To present an identification and discussion of the impact of the hospital environment on interaction among people with cancer.
In recent years, researchers have focused on identifying and describing features of the hospital environment that promote healing, recovery and well-being. It has been discovered that architectural features affect hospitalized patients both positively and negatively. But the research has failed to include fellow patients as part of the hospital environment.
A qualitative approach influenced by ethnography.
Participant observation and individual qualitative interviews were used to collect data. From a total of 85 observed people with cancer 10 men and 10 women were interviewed. Data were collected over 6 months in 2010-2011 and analysed using inductive thematic analysis.
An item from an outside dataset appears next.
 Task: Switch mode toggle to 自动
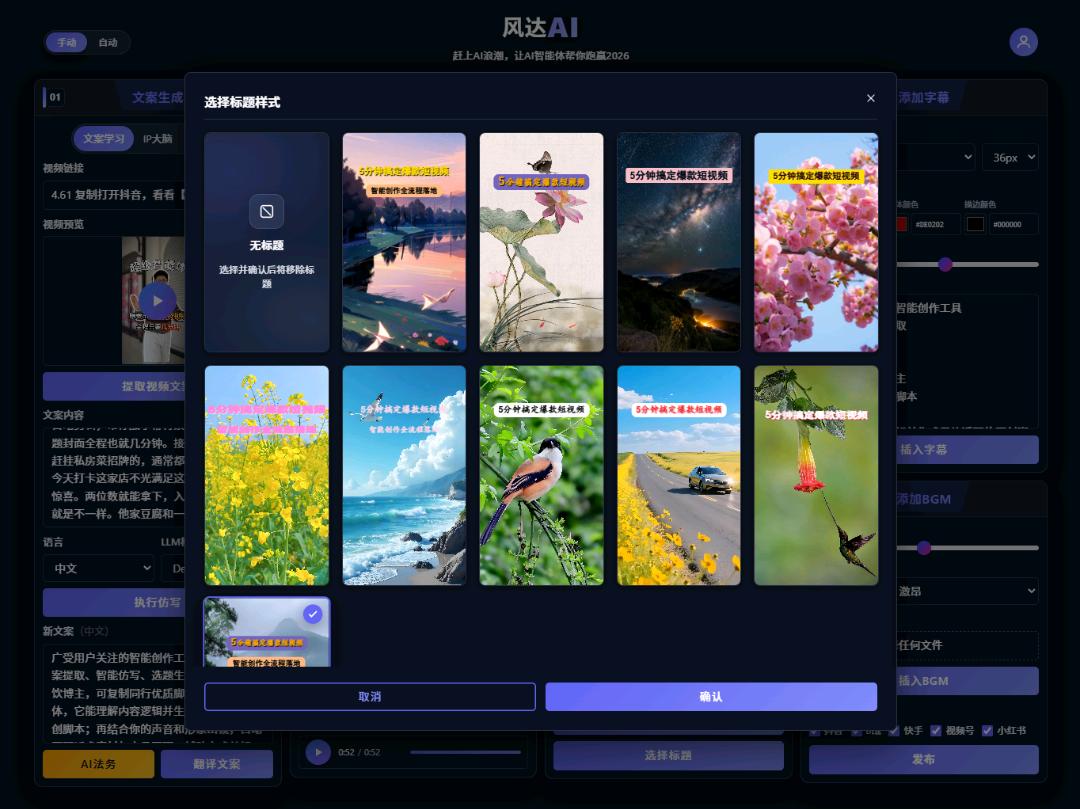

Patients had ambiguous views regarding their fellow patients and the hospital environment. The hospital environment imposed conditions that caused stress factors such as the loss of personal privacy and control, but it also offered the possibility of good company and support from fellow patients. Refuge from fellow patients was hard to achieve and the fact that personal conversations might be overheard by fellow patients caused patients to withhold important information from healthcare professionals. Nevertheless, patients accepted the hospital environment uncritically, with resignation or with silent rebellion. Despite the challenges, 18 of 20 patients preferred multiple-bed rooms with the company of fellow patients.
The influence of the hospital environment on hospitalized people with cancer and their interpersonal interaction needs to be acknowledged by healthcare professionals. In addition, evidence-based hospital design must include research into patient preferences and arguments. Further investigation is needed.